■ WORK REQUIRED:
Extract the line that contains "Open Manage in Intune" and every line after it through the end of the records below, exactly as written, leaving out any pictures.
STORED DATA START
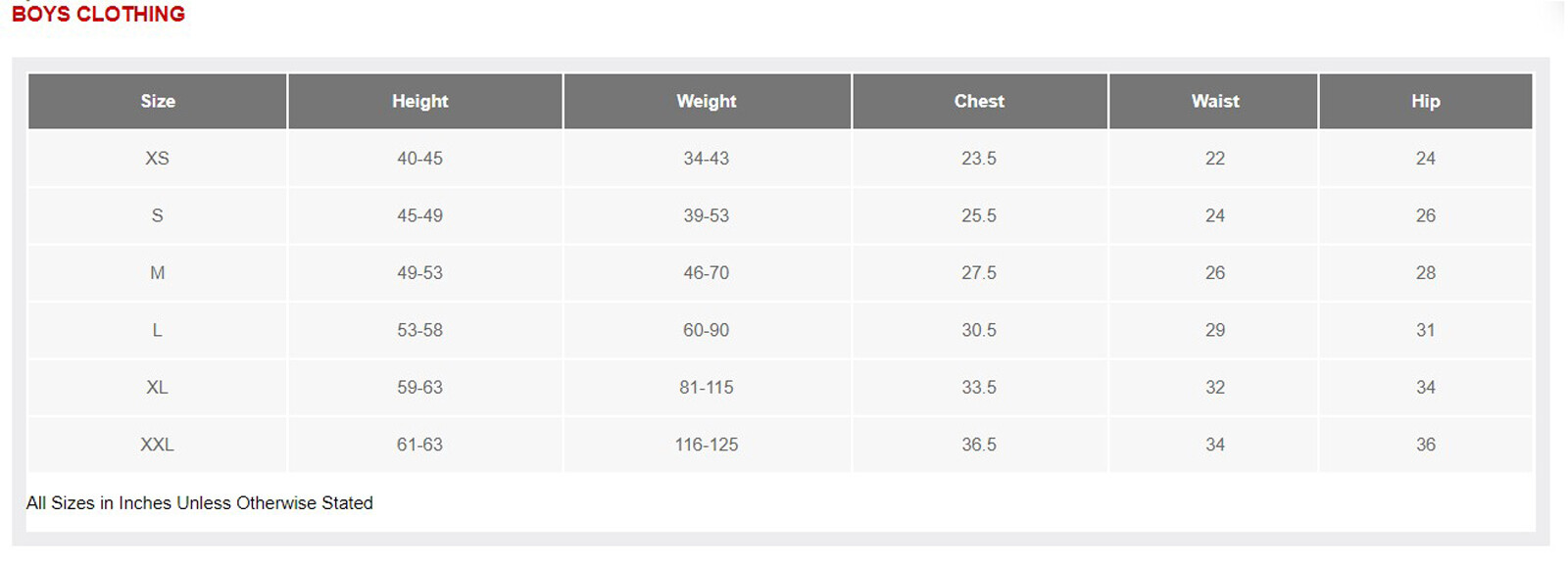Click hip value 36 for size XXL
The height and width of the screenshot is (564, 1568).
(1425, 445)
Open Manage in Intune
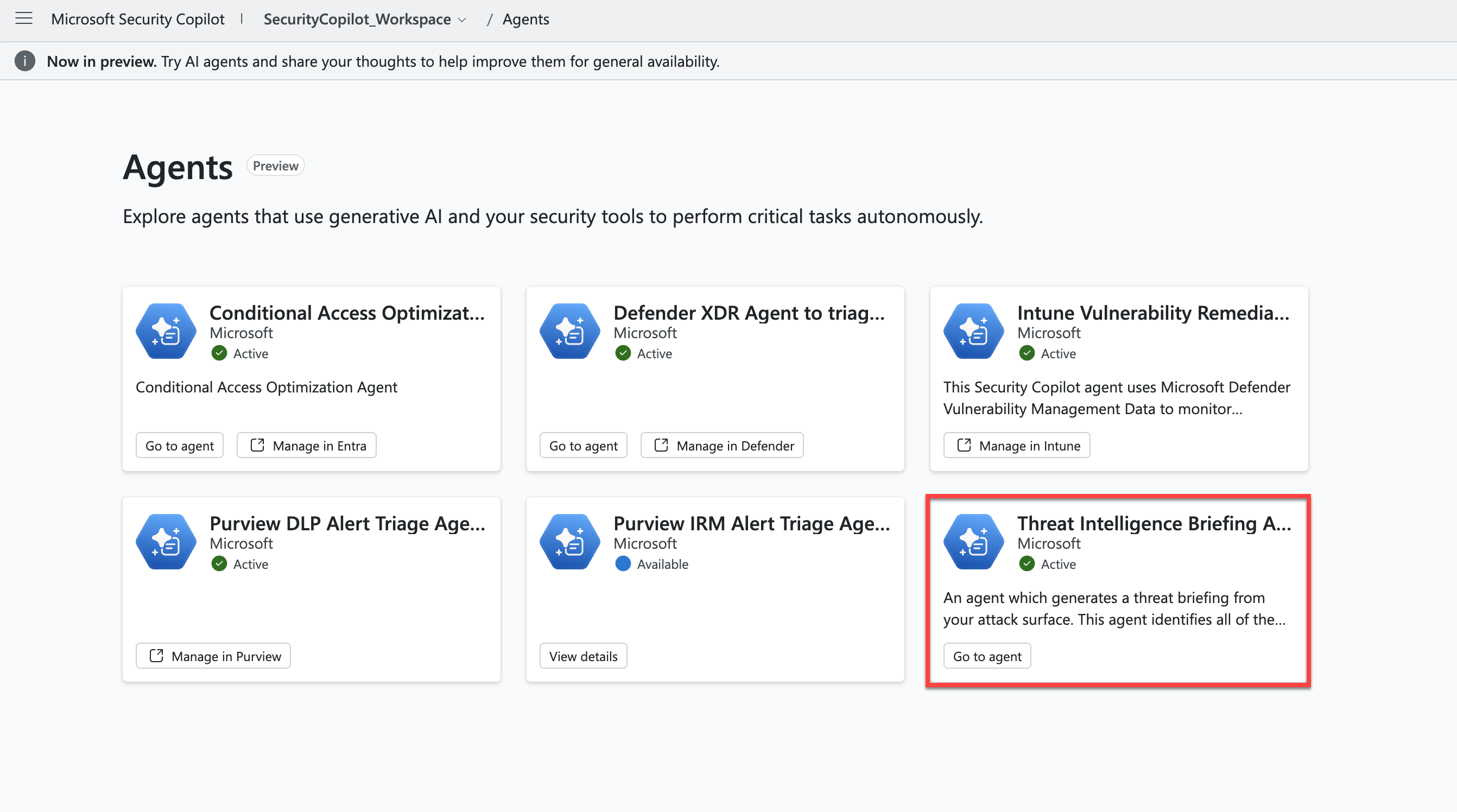 pyautogui.click(x=1016, y=446)
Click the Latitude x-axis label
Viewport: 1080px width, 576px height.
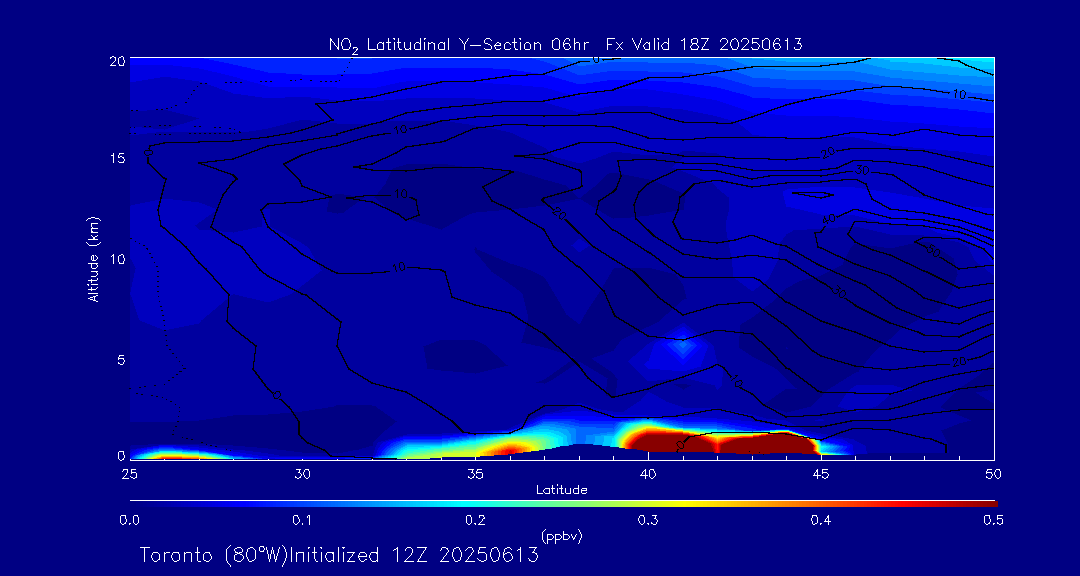[561, 489]
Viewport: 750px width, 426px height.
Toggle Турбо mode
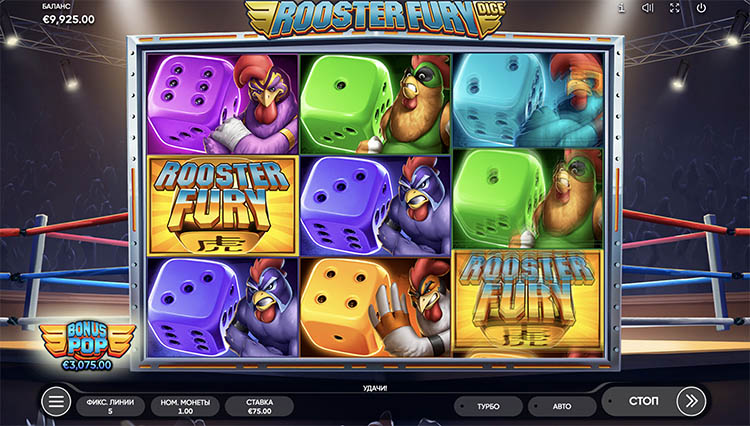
STORED DATA END
■ ANSWER SPACE:
Open Manage in Intune
 pyautogui.click(x=1016, y=446)
Click the Latitude x-axis label
Viewport: 1080px width, 576px height.
[561, 489]
Viewport: 750px width, 426px height.
Toggle Турбо mode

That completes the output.